Figure 1. Diffusion and localization of Hfq during exponential growth.

(a) Schematic representation of Hfq with three RNA binding faces indicated. (b) A representative example of WT Hfq-mMaple3 in WT rne background in a single cell during exponential growth under no treatment (NT) condition. Nucleoid is stained with Hoechst in live cells. 2D reconstructed image of Hfq-mMaple3 is shown in the black background. Different diffusion trajectories from tracking algorithm are shown in different colors (‘Traj’). One-step displacement (osd) speed map (unit: µm/s) is shown as a scatter plot where different colors represent different speeds at each position, and the white curves represent the nucleoid regions detected by Hoechst staining. The scale bar represents 1 µm. (c) Enrichment of Hfq localization is calculated for cytoplasm, membrane, and nucleoid regions under NT condition. (d) Average osd speed of Hfq within the cytoplasm, membrane, and nucleoid regions under NT condition. Error bars in all plots represent the standard deviation (s.d.) from two experimental replicates, with each data set containing ~20,000 trajectories from ~80 cells.

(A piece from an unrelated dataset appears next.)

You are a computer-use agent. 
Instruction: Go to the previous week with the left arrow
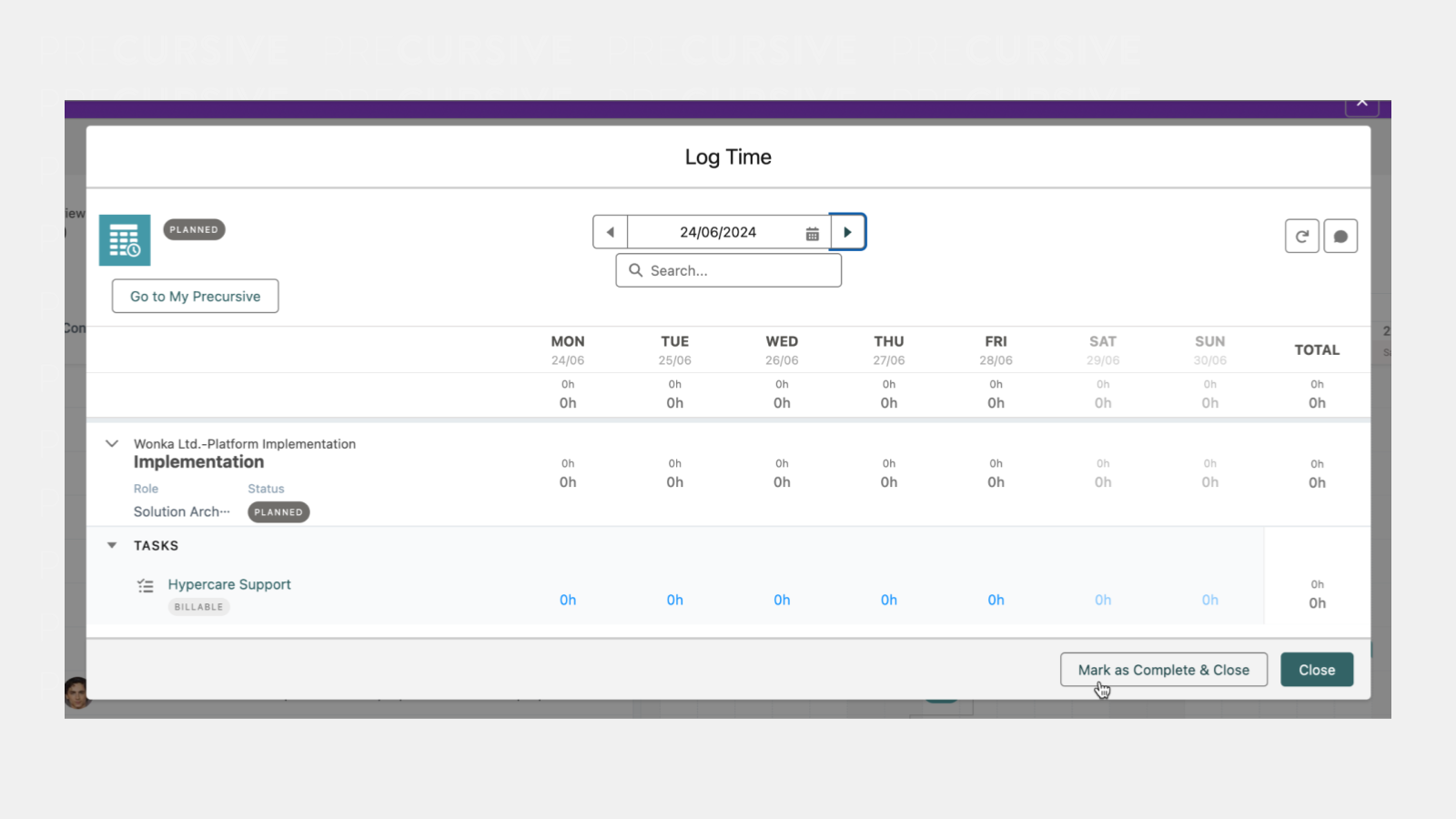coord(609,231)
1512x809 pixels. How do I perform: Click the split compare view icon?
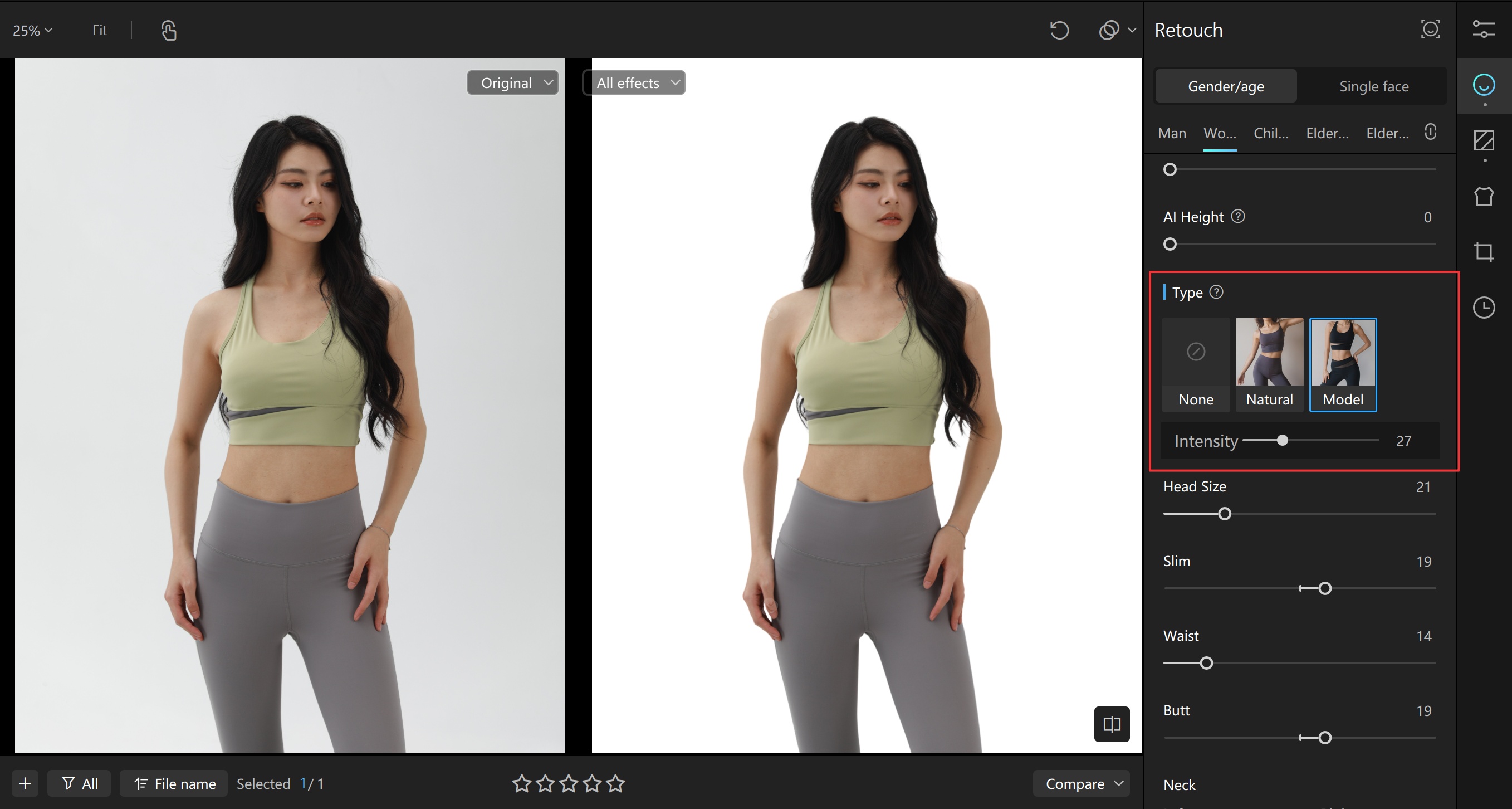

Figure 1—figure supplement 1. mMaple3 tag on Hfq does not affect growth rate.

Growth curves of WT hfq, Δhfq, and hfq-mMaple3 strains grown in LB or MOPS EZ-rich medium containing 0.2% glucose. Data were obtained using a microplate spectrophotometer reader (BioTek). Error bars report the mean and standard deviation (s.d.) from three independent measurements.

Figure 1—figure supplement 2. mMaple3 tag on Hfq does not affect mRNA degradation by sRNA.

(a) RyhB was induced by addition of 250 µM 2.2′-dipyridyl (dip) in a WT or in an hfq-mMaple3 background when OD₆₀₀ reached 0.5 in LB medium. At indicated time points, total RNA was extracted. Specific sodB and RyhB probes were used for northern blot analysis. (b) MicA was expressed from pBAD-micA by addition of 0.1% arabinose (ara) in a ΔmicA or in a ΔmicA hfq-mMaple3 background, when OD₆₀₀ reached 0.5 in LB medium. At indicated time points, total RNA was extracted. Specific ompA and MicA probes were used for northern blot analysis. For a and b, 16S rRNA was used as loading control. (c) Densitometry analysis of sodB and ompA RNA levels obtained by northern blots. Data was normalized to 16S at each time point to eliminate sample loading variation and normalized to the level at time 0 (before induction). Error bars report the mean and s.d. from two to four replicates.

Figure 1—figure supplement 3. Fixed cells as the stationary control for tracking analysis.

(a) A representative area with multiple fixed cells (hfq-mMaple3 in WT rne background) under NT case is shown on the left. Distance cutoff of 250 nm (middle) or 400 nm (right) between neighboring frames is applied to the same image area to generate trajectories. (b) Histograms of one-step displacement (osd) for fixed cell (left), no treatment in live cell (center), and rifampicin treatment in live cell (right) cases, with 250 nm or 400 nm distance cutoff. For each histogram, trajectories from two or three experimental replicates are combined. N represents the total number of trajectories in the histogram. (c) Mean squared displacement (MSD) is plotted against time lag (Δt) for the fixed cells (blue) and no treatment live cells (black), and lines represent the linear fitting. Error bars represent the s.d. from two or three experimental replicates, each containing ~5,000 trajectories from ~100 cells. (d) A representative example of fixed Hfq-mMaple3 in a single cell. 2D reconstructed image of Hfq-mMaple is shown in the black background. Different diffusion trajectories from tracking algorithm are shown in different colors (‘Traj’). Osd speed map (unit: µm/s) is shown as a scatter plot where different colors represent different speeds at each position. The scale bar represents 1 µm.